In the illimitable concerns attached to the current United set-up, the most pressing are those that are most nakedly exposed. Some cat-calls of outrage are outlandish. Others, however, nail it easily. Whilst quality, particularly in the middle twosome base, has diminished, there are a plethora of other issues – many of which been horribly shown up – that have stagnated the present squad. Disjointed set-ups, uncommunicative collectives, and continuous, ahem, ‘freshening up,’ have been obvious detriments all season. It is a blatant lack of pace, and energy, however, that has manifested and crippled us too badly, too often. Particularly on our travels, where we have plundered, slumped, and not been good enough. Lack of quality, lack of legs, lack of numbers, all three – the pick is yours; relevance, right now, matters little. The fear does not need to be spelled out. The finish line, if it will take our stumbling steps, just needs to be crossed now. An ugly ending is in waiting. Only a first place finish will beautify it. But whatever the end-bells signal, the future – if certain patchworks are completed in the window – isn’t as particularly feared as the doomlordery that pessimism provokes suggests. The twins, it is hoped, will be two of the more prominent gunners of a revitalised United. If Fabio’s progress continues, becoming like the already commendably attuned Rafael, rumours of an outbound Evra may, despite the recent contract renewal, encircle once more. He did, after all, nearly leave, having prepped himself for a move to Madrid. Dreams, etc. Either way, Fabio will be encouraged by the signs Fergie has readily emitted in recent times. His technique, attitude, and – most importantly – evident versatility in adapting will ensure that he could soon become an invaluable asset to a United team in dire need of dynamism. Rafael has already shined against the best, pocketing Bale, and – forgetting the subsequent sending off – disabling a frustrated Ribery in a night that turned ugly after his leaving. We forget that he is just 20 – relatively a kid, all told, but one already abloom and impressing. If resurgence, in the form of an overhaul is to unfurl, to have twins, both terrifically talented, spearheading it would be a damning sight. And a fearful sight for those who must stop them.

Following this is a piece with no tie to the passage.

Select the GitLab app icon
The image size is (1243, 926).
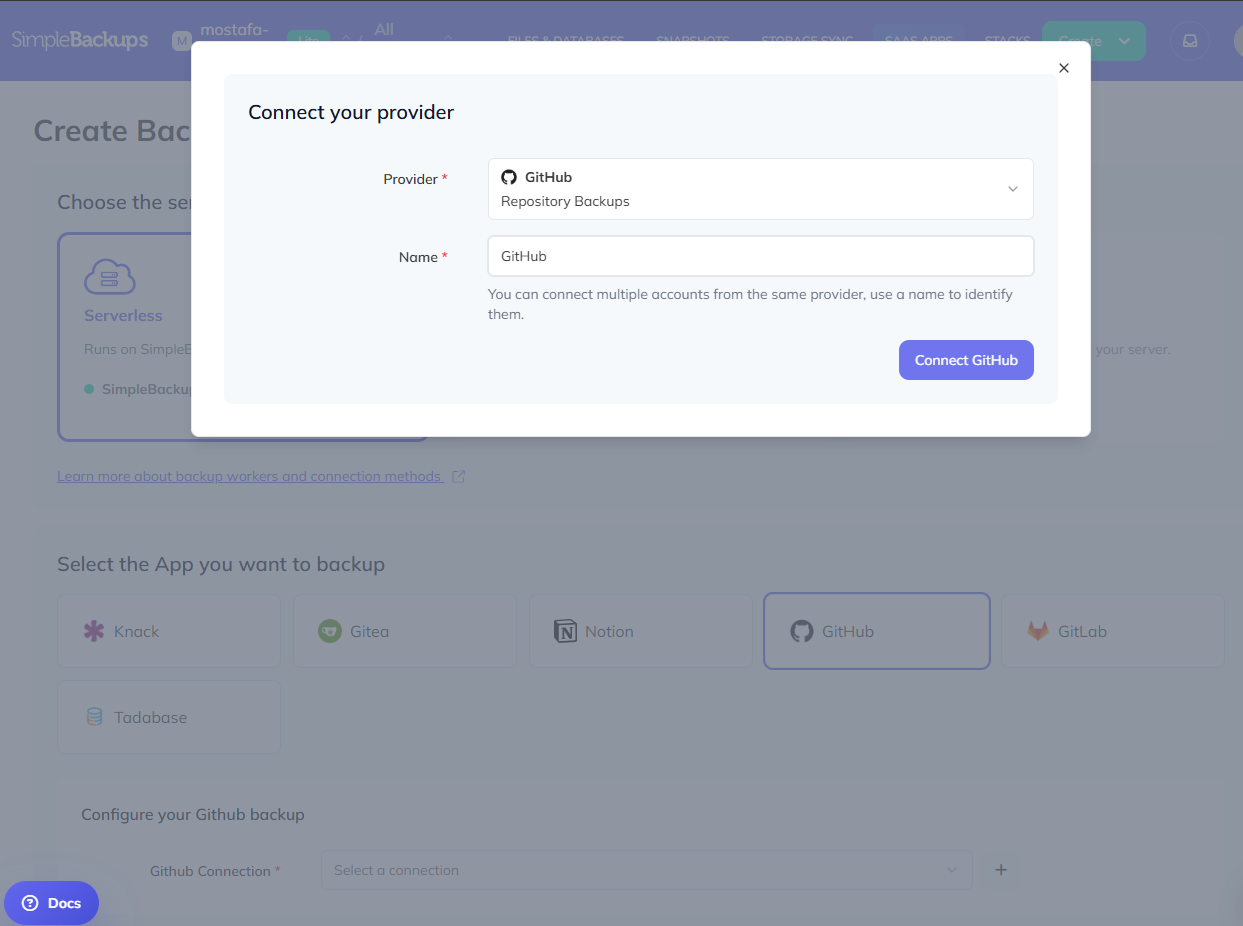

Many a sigh – yes, guilty – wheezed when Ferguson, as he is inclined to , named an oddly obscure 11 to face Arsenal in March’s quarter final tie. If a midfield twosome comprising of a man named Darron and another called John weren’t enough to squeak bums, the sight of twins on the wings, relatively untried in their new roles, had defibrillators being uncased. And then, of course, an army of arses collectively – and wondrously – dropped. The balls to deploy both paid off, as each streamed towards a flummoxed Arsenal back-line. Within a half hour, the twosome charged towards the dastardly bottlers, and Fabio netted. The surreal nature of their collective impact was brought to hallucinogenic regions – both had now scored two goals, one each against Wigan and Arsenal. Much welcome oddities, indeed. The joys which they can bring, from the close control, to the lunges, to the affixed smiles, were all displayed that day. Wenger’s anguish expelled itself. Reds rolled away in triumph. It was a bold, yet telling move by Ferguson – there was an entrusting there, a belief in his two nippy Brazilians, that their all-out ferocious inclination to bomb forward would fell a timid Arsenal 11. The fact that it succeeded, and that both performed with aplomb, was telling, too. Many youngsters, heaped atop a burly tie like this, can succumb to its pressures and implode early. The twins, in a complete juxtaposition to how most of their age and experience would show, appeared surged by it, feeding off the tension and high pressures to perfect effect. The resulting performances were almost as warming as the result itself, and had many waxing lyrical. Indeed Ferguson, often cautious in offering too much criticism and too much praise, raised a suitably adoring smile. He knows only too well what lies at United’s disposal now. More honing is needed, unquestionably, but what seems certain is that they’re ready to go.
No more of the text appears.